The current implementation builds SEL_IMERGE only if no single SEL_TREE object can be built for the part of the query condition it has analyzed, and discards SEL_TREE immediately if it discovers that a single SEL_TREE object can be constructed. This is actually a limitation, and can cause worse row retrieval strategy to be used. E.g. for query:

SELECT * FROM t WHERE (goodkey1=c1 OR goodkey1=c2) AND badkey=c3

scan on badkey will be chosen even if Index Merge on (goodkey1, goodkey) would be faster.

The Index Merge optimizer collects a list of possible ways to access rows with Index Merge. This list of SEL_IMERGE structures represents the following condition:

  (t_11 OR t_12 OR ... OR t_1k) AND
  (t_21 OR t_22 OR ... OR t_2l) AND
   ...                          AND
  (t_M1 OR t_M2 OR ... OR t_mp)

where t_ij is one SEL_TREE and one line is for one SEL_IMERGE object.

The SEL_IMERGE object with minimal cost is used for row retrieval.

In ‘sql/opt_range.cc’, see imerge_list_and_list(), imerge_list_or_list(), and SEL_IMERGE class member functions for more details of Index Merge construction.
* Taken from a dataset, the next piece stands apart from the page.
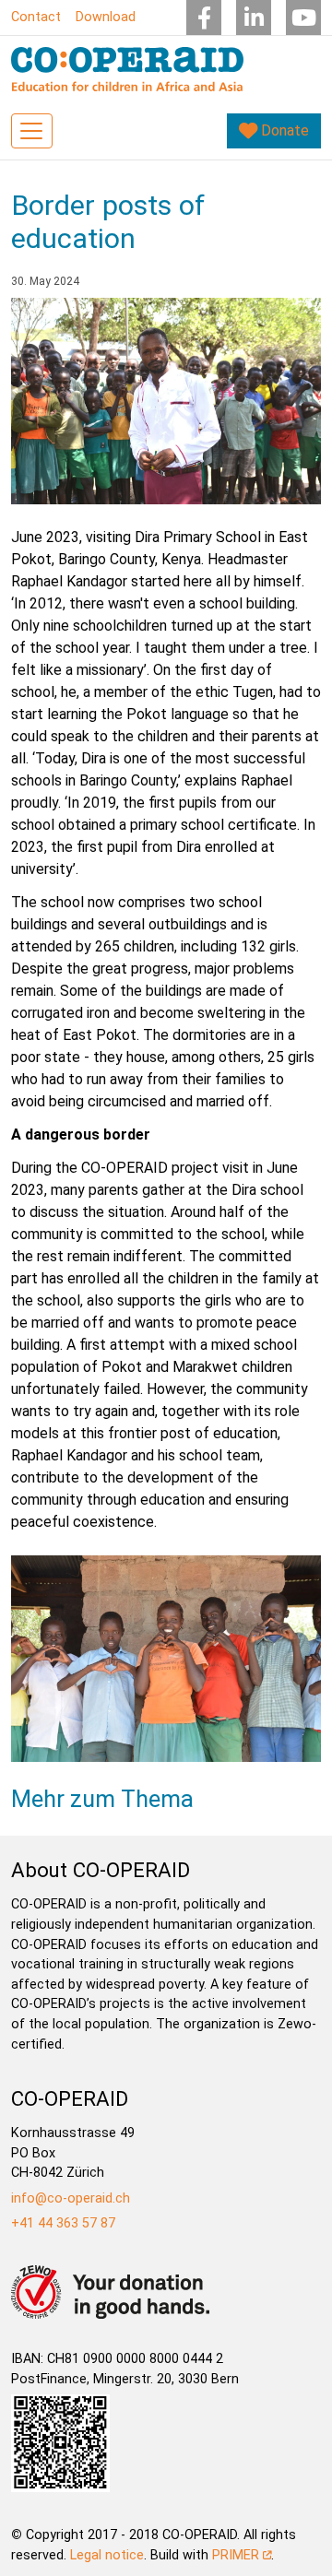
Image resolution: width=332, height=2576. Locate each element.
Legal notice (107, 2555)
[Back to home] (127, 69)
See the get_index_merge_params function in the same file for Index Merge cost calculation algorithm.

2.1.3 Row Retrieval Algorithm

Index Merge works in two steps:

Preparation step:

activate 'index only';
foreach key_i in (key_scans \ clustered_pk_scan)
{
  while (retrieve next (key, rowid) pair from key_i)
  {
    if (no clustered PK scan || 
        row doesn't match clustered PK scan condition)
      put rowid into Unique;
  }
}  
deactivate 'index only';

Row retrieval step:

for each rowid in Unique
{
  retrieve row and pass it to output;
}
if (clustered_pk_scan)
{
  while (retrieve next row for clustered_pk_scan)
   pass row to output;
}

See: ‘sql/opt_range.cc’, QUICK_INDEX_MERGE_SELECT class members for Index Merge row retrieval code.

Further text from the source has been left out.